[Instruction] Copy the items from the line with "You are a GUI" to the line with "The width and", keeping each line unchanged.

[Task inputs]
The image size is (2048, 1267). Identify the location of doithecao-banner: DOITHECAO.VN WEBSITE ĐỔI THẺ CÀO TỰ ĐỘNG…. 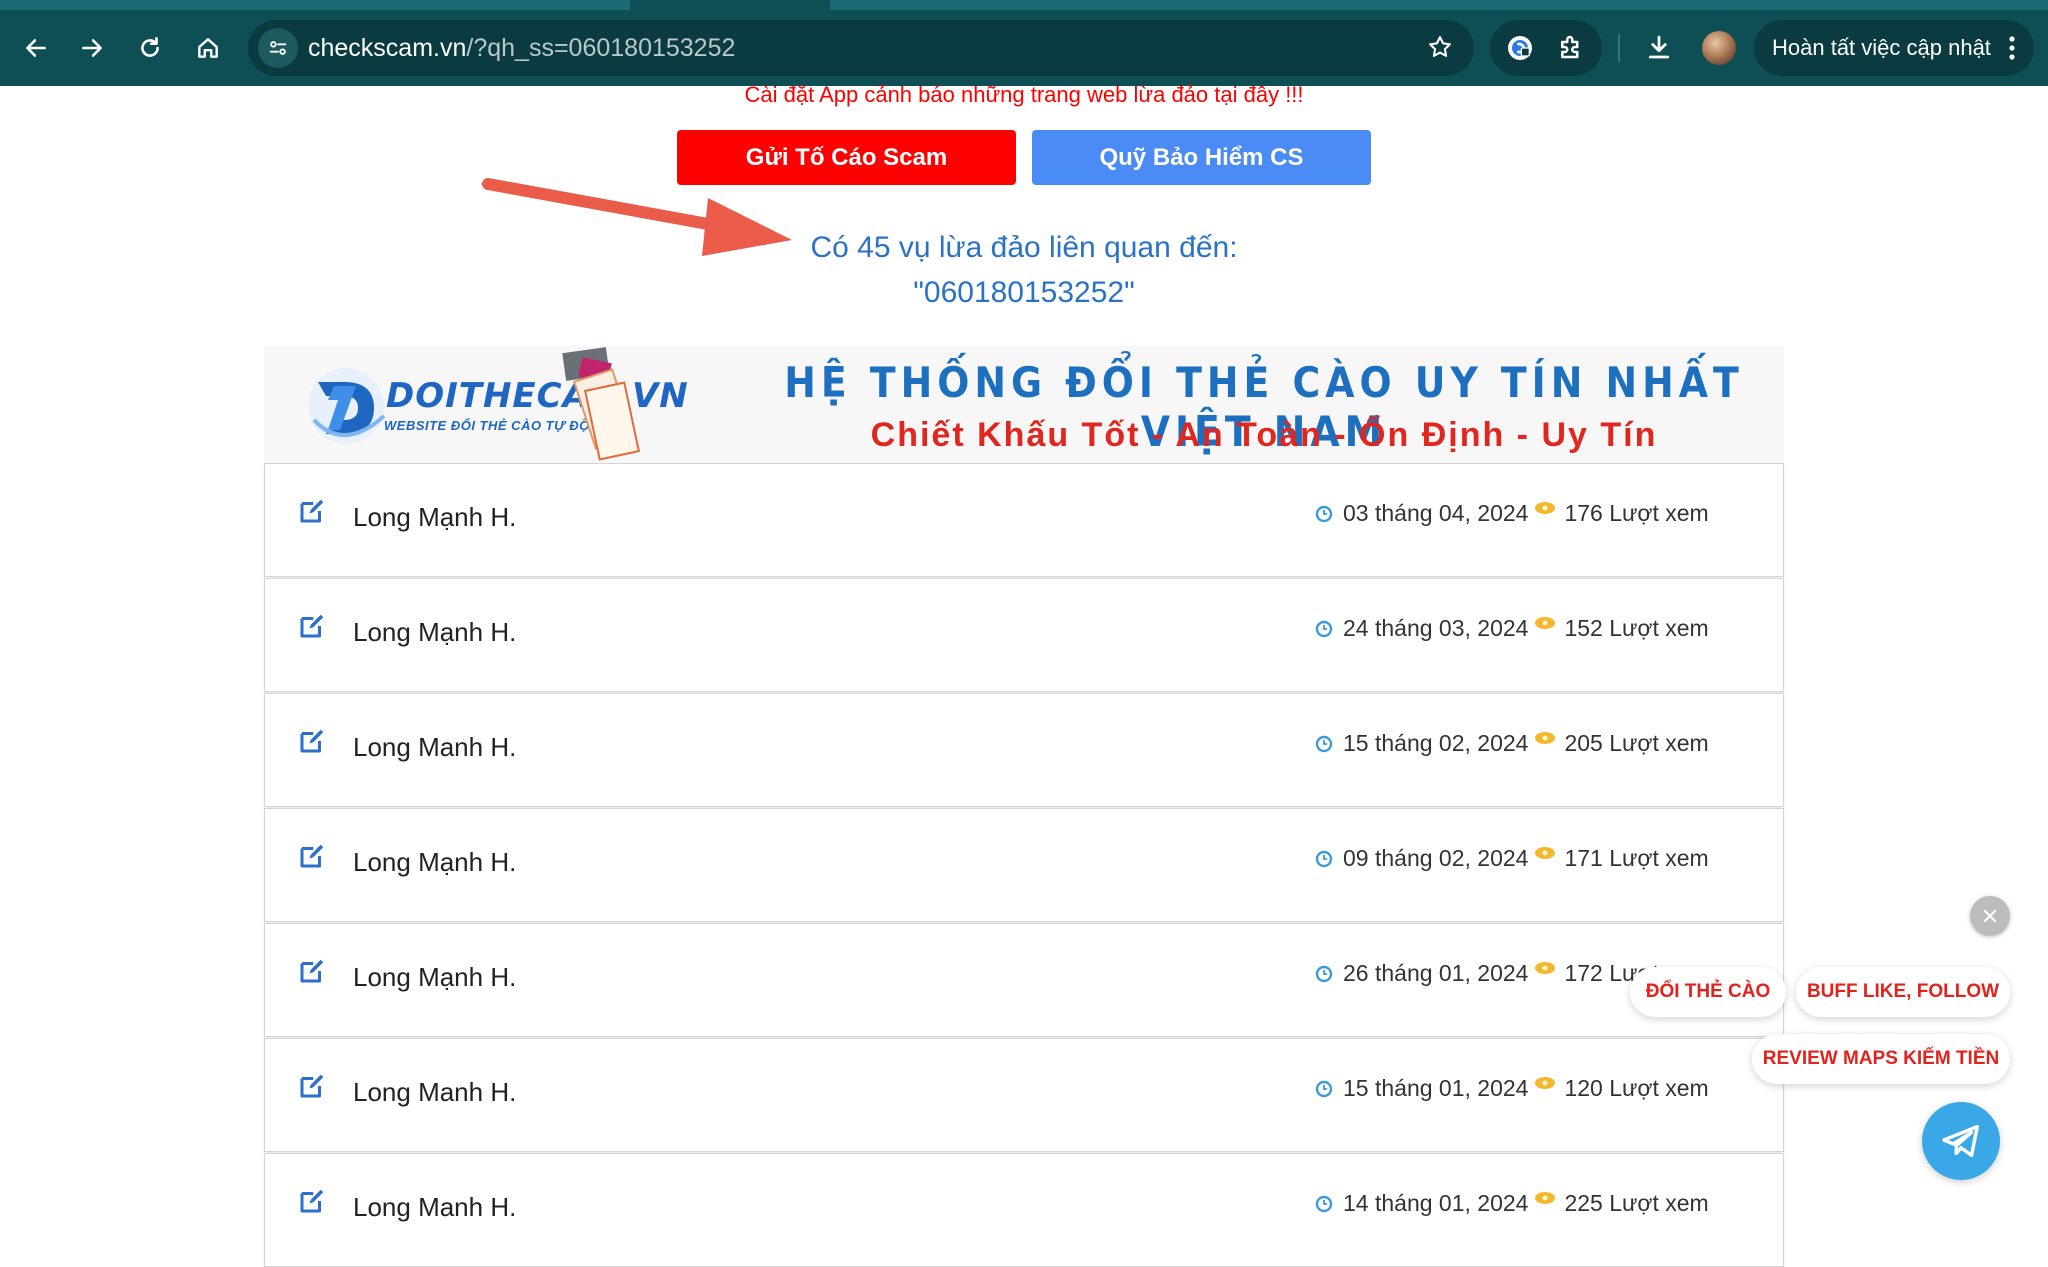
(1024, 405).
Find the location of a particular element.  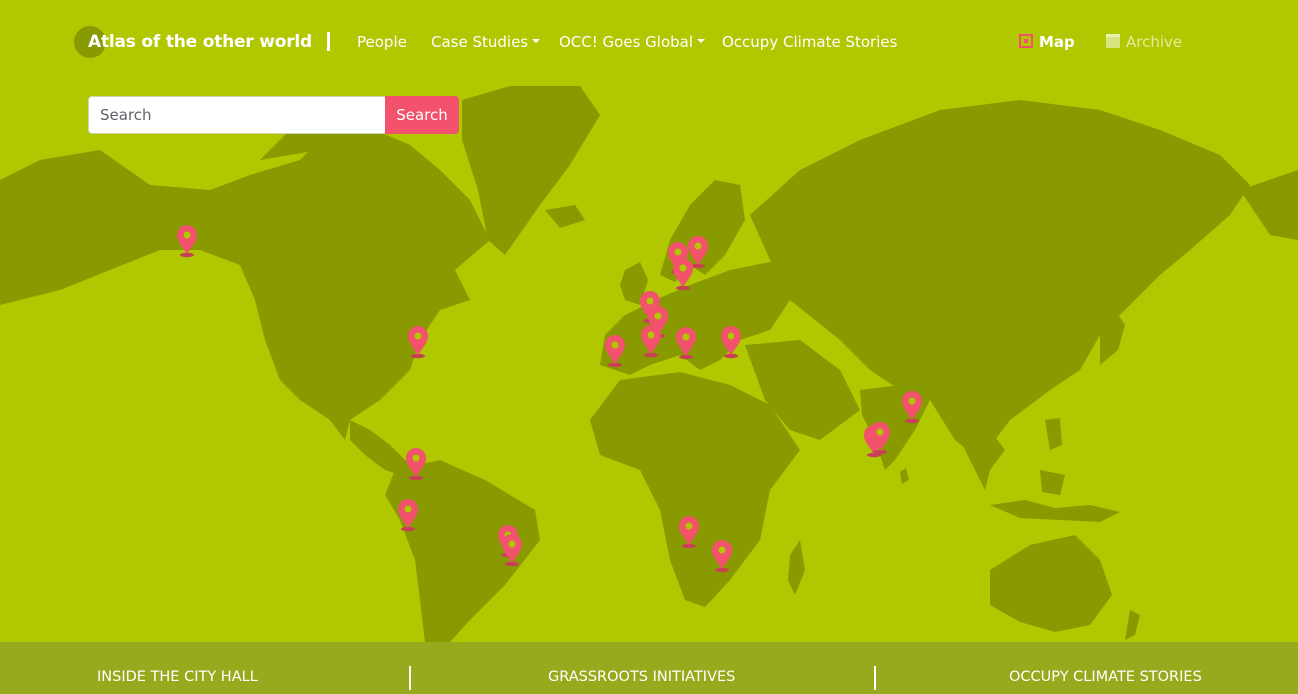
==
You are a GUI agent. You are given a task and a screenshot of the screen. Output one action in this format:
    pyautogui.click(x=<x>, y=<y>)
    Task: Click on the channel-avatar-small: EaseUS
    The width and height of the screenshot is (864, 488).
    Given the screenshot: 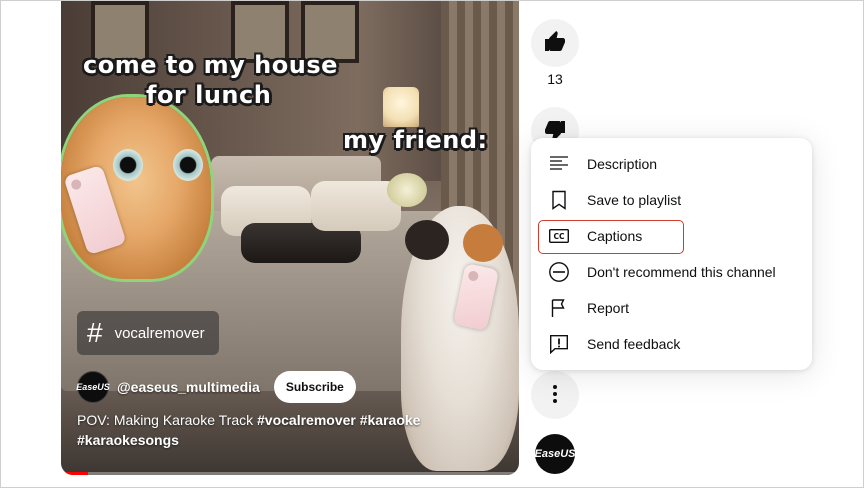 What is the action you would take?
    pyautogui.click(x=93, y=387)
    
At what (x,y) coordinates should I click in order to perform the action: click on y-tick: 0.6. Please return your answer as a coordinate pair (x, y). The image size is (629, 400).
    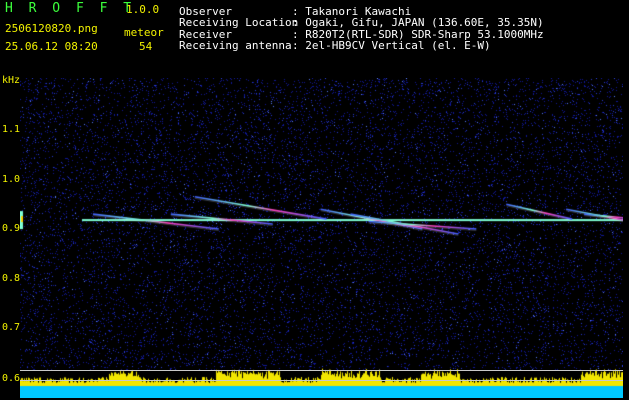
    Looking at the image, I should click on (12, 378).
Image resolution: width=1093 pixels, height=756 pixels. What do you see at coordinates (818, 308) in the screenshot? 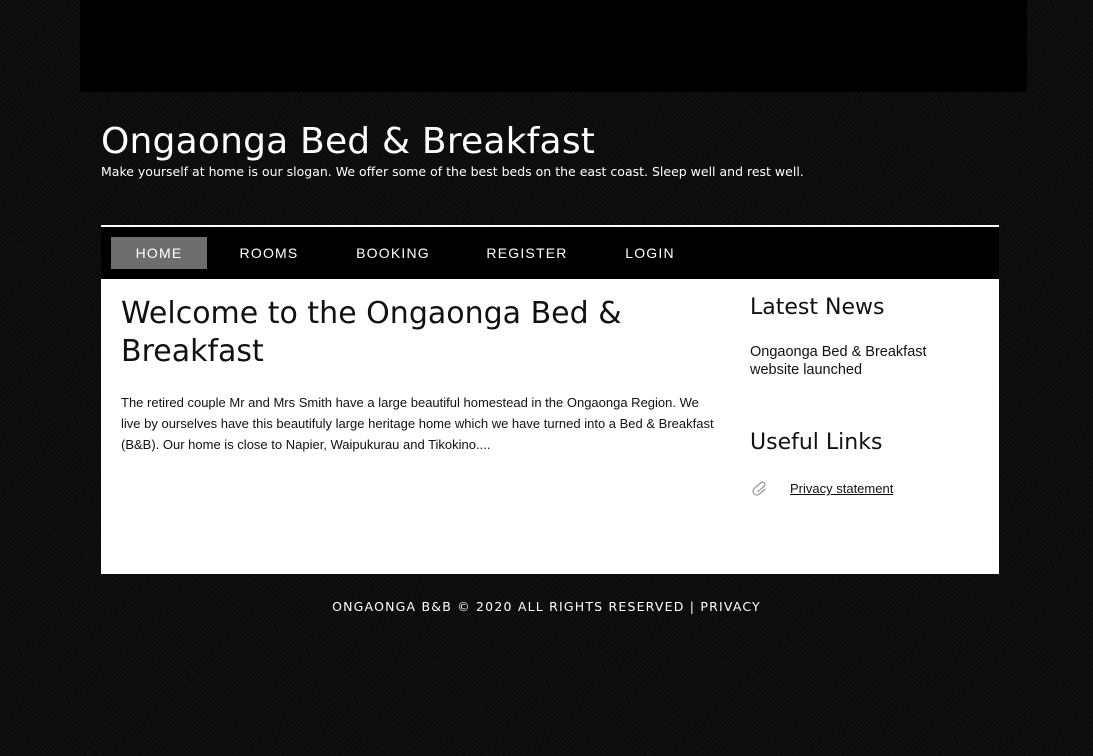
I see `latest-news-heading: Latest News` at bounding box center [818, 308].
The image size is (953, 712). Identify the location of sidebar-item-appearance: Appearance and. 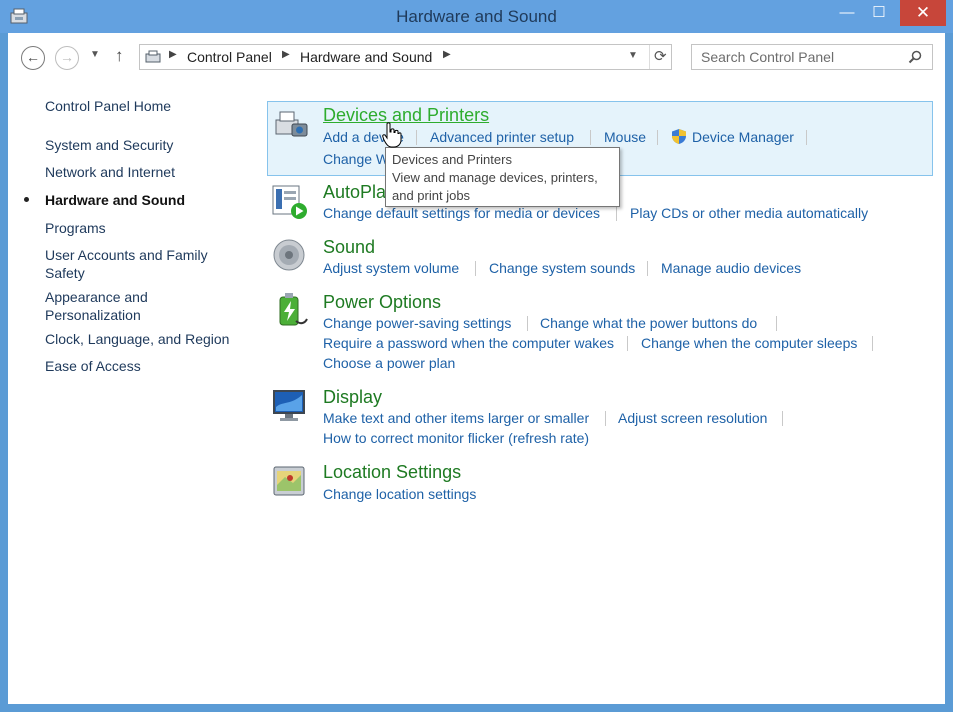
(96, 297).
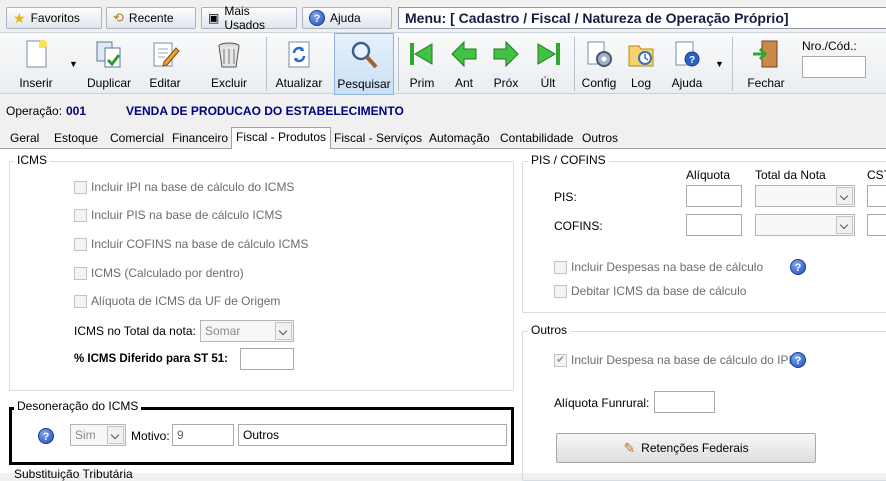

[Response below]
You are a GUI agent. You are given a task and a screenshot of the screen. Output one action in this format:
    pyautogui.click(x=<x>, y=<y>)
    Task: Click on the channel-avatar-small: EaseUS
    The width and height of the screenshot is (864, 488).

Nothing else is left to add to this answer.